VVD'er Van der Burg ontmaskerd: scheldt NSC'ers uit voor "teringlijers" en noemt Ouwehand "kutwijf"
In dit artikel:
VVD-Kamerlid Eric van der Burg veroorzaakte deze week ophef tijdens het Gazadebat in de Tweede Kamer door medewerkers van NSC op grove wijze te beledigen en later fractieleider Esther Ouwehand met een vulgaire term aan te spreken. Het incident ontstond nadat NSC bekendmaakte het kabinet te verlaten; NSC-fractievoorzitter Nicolien van Vroonhoven sprak Van der Burg daarover aan, waarna hij later zijn excuses aanbood. Omstanders konden zijn woorden ook aflezen toen hij wegliep uit een woordenwisseling met Ouwehand.
Het voorval contrasteert scherp met Van der Burgs eerdere verontwaardiging op X over “slechte omgangsvormen” toen Frans Timmermans iemand een huichelaar noemde, en wordt door het artikel gepresenteerd als bewijs van hypocrisie. Van der Burg probeerde het gedrag later te bagatelliseren door het “dom” te noemen en zichzelf een “sukkel” te noemen, maar critici zeggen dat dat de kern niet verandert.

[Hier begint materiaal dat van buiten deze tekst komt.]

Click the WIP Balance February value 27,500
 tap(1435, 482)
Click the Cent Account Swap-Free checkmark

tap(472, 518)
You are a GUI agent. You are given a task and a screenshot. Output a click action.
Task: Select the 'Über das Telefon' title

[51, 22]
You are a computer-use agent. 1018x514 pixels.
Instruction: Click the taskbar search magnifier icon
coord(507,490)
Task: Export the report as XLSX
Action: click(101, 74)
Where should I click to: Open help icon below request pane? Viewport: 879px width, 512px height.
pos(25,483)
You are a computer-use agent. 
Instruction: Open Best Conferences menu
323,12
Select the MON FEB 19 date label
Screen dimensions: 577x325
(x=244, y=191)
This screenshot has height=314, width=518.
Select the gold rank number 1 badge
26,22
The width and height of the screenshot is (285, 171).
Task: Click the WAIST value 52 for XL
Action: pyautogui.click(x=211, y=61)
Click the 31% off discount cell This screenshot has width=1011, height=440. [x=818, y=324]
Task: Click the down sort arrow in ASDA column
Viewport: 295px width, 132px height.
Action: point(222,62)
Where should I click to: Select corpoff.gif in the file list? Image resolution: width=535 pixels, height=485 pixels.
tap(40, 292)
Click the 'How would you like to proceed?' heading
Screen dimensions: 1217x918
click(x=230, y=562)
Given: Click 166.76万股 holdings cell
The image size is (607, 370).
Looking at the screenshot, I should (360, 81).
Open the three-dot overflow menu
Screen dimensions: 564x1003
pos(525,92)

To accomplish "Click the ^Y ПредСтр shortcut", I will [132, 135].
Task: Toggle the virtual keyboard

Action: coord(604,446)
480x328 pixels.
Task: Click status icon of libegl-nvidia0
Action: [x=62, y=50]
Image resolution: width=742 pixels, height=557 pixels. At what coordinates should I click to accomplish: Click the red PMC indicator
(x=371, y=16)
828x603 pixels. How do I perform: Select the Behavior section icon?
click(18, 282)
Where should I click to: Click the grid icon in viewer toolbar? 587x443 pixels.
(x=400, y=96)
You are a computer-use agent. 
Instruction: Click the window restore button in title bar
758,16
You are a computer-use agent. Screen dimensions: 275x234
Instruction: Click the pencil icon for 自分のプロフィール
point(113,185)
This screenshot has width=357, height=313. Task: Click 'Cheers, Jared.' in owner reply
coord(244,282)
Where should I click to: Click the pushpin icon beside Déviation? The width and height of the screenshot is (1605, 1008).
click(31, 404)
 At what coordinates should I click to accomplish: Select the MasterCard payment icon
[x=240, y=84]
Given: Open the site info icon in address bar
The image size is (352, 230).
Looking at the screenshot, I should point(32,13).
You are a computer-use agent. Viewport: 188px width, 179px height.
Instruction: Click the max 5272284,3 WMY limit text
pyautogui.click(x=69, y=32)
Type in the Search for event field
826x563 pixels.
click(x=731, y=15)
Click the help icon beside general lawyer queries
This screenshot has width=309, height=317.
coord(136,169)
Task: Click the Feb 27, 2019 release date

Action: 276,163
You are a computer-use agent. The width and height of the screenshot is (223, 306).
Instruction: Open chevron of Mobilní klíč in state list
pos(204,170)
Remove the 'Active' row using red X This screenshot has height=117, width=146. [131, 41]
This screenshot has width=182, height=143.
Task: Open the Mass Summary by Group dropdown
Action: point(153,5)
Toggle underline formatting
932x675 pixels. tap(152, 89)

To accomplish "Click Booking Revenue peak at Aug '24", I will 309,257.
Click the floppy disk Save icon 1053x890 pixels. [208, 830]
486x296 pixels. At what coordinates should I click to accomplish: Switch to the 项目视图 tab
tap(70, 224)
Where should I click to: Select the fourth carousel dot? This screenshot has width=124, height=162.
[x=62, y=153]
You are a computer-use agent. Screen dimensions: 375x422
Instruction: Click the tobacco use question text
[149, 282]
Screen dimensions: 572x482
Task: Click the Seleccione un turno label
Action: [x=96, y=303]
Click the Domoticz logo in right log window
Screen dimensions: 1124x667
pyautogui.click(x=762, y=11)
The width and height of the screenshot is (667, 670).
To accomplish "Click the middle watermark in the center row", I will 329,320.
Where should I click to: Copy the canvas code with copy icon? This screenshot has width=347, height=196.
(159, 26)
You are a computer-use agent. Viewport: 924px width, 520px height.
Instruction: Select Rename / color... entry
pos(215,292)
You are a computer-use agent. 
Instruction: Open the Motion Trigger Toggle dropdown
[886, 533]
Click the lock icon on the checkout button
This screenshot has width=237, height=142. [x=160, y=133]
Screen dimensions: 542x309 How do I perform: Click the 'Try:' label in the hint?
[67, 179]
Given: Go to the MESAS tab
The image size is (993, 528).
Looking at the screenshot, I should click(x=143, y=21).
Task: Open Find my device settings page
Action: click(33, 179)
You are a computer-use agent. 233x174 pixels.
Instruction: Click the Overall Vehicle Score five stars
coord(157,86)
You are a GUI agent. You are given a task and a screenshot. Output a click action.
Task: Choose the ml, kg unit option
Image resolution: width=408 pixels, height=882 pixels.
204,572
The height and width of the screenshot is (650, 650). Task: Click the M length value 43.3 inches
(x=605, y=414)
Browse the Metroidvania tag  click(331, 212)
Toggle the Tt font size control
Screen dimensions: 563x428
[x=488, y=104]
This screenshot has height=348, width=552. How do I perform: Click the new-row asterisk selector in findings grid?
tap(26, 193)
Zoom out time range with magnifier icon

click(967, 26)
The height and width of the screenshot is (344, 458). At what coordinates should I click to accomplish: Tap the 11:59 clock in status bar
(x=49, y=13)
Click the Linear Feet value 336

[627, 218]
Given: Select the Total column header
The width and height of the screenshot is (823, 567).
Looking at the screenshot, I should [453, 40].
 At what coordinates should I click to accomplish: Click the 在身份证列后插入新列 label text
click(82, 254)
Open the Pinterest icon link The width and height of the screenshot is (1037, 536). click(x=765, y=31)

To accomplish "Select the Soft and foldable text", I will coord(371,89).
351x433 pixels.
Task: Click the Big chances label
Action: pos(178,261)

De zaak wordt geplaatst in een breder kader: onderzoek van de Universiteit Utrecht wijst volgens het stuk uit dat pesten, schreeuwen en sabotage regelmatig voorkomen binnen politieke toplagen, waardoor Den Haag minder een keurige bestuurskamer is en meer een plek van persoonlijke aanvallen. Ook wordt herinnerd aan Van der Burgs rol als staatssecretaris rond de omstreden Spreidingswet en zijn harde asielbeleid, waarmee zijn publieke boodschap over verdraagzaamheid volgens het artikel niet rijmt met zijn gedrag in de Kamer.
De schrijver concludeert dat dit incident exemplarisch is voor een cultuurprobleem binnen de politiek en pleit voor meer bestuurlijke volwassenheid en respect in het parlement.